═════ Provided text ═════

Dyson might be the byword when it comes to making some of the best vacuum cleaners, but they're quite expensive if you want the newer models. And it's no secret that Shark's vacuum cleaners are just as good and cost a lot less as well.
That's the case with the latest Shark Cordless Detect Pro — the newest vacuum cleaner from the Dyson competitor. I've been testing it alongside both the Dyson V15 Detect and the new Samsung Bespoke Jet AI, and it's convinced me that you don't have to spend a lot of money if you want a cordless vacuum that has all the latest features.
For a vacuum that not only features powerful, dynamic suction, but can also empty itself, the Shark Cordless Detect Pro with the auto-empty station is only AU$559 on Amazon right now. That makes it 44% off, and if that isn't good value, then I don't know what is.
Giving the likes of Dyson and Samsung a run for their money, this Shark cordless vacuum tries to beat the V15 Detect at its own game, but also the Bespoke Jet. With dynamically boosted suction that uses machine learning to detect floor types and edges, the ability to neutralise in-vacuum odours and an auto-emptying functionality for under AU$560, this is arguably one of the best offers on vacuums this Black Friday.
While we don't have a full review of the Shark Cordless Detect Pro on Tom's Guide yet, I have been testing this model — the one with the auto-empty station — and I can say it's made vacuuming a bit more enjoyable for me because it keeps my room edges clean.
While Samsung goes all out and claims it uses artificial intelligence in the Bespoke Jet AI to detect dirt and floor types, Shark says there are "deep-learning technologies" that's used in four different ways.

═════

Work instructions
1. According to the Shark vacuum article, what is the Amazon price of the Shark Cordless Detect Pro with the auto-empty station?
2. Print the stretch of the Shark vacuum article from "That's the case" through "know what is.".
The rows play no part in this.

═════ Stored data ═════

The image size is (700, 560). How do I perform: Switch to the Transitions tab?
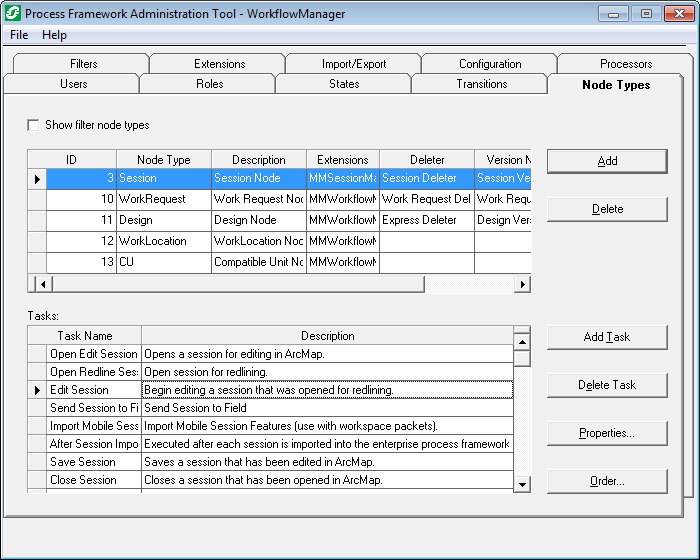pyautogui.click(x=481, y=84)
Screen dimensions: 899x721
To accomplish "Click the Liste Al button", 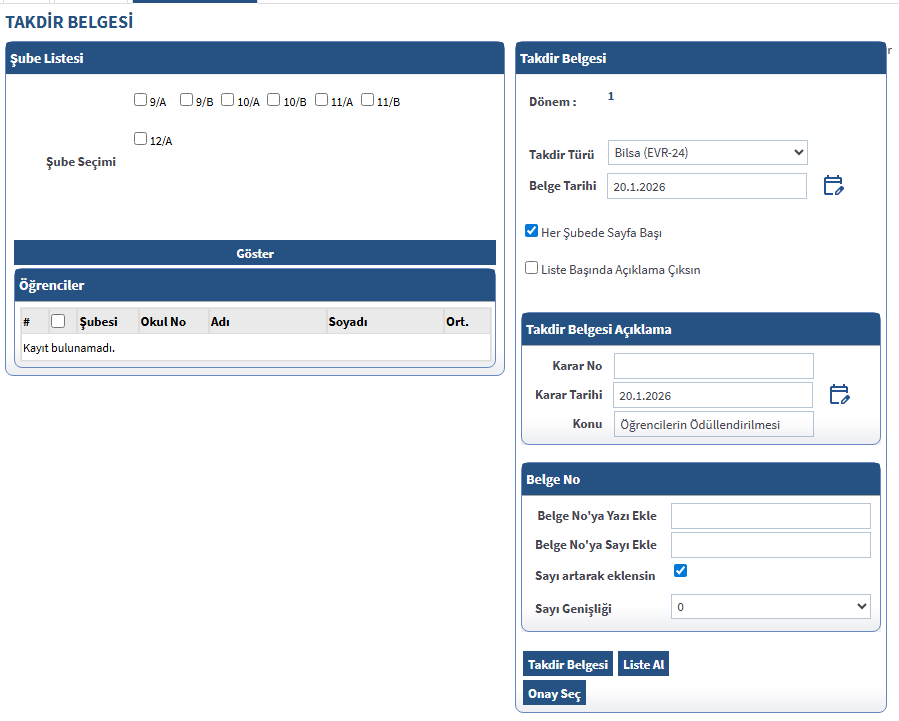I will [643, 665].
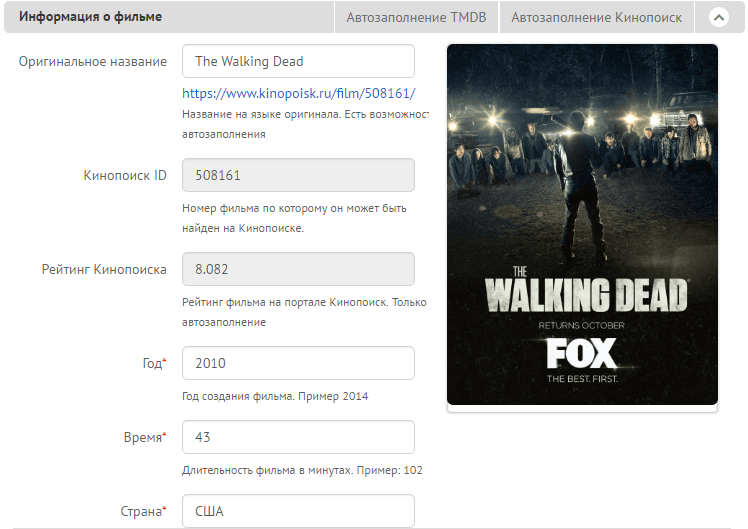Focus the Страна field containing США
Screen dimensions: 748x529
click(298, 511)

═════

Responses for each task
1. It is AU$559 on Amazon.

2.
That's the case with the latest Shark Cordless Detect Pro — the newest vacuum cleaner from the Dyson competitor. I've been testing it alongside both the Dyson V15 Detect and the new Samsung Bespoke Jet AI, and it's convinced me that you don't have to spend a lot of money if you want a cordless vacuum that has all the latest features.
For a vacuum that not only features powerful, dynamic suction, but can also empty itself, the Shark Cordless Detect Pro with the auto-empty station is only AU$559 on Amazon right now. That makes it 44% off, and if that isn't good value, then I don't know what is.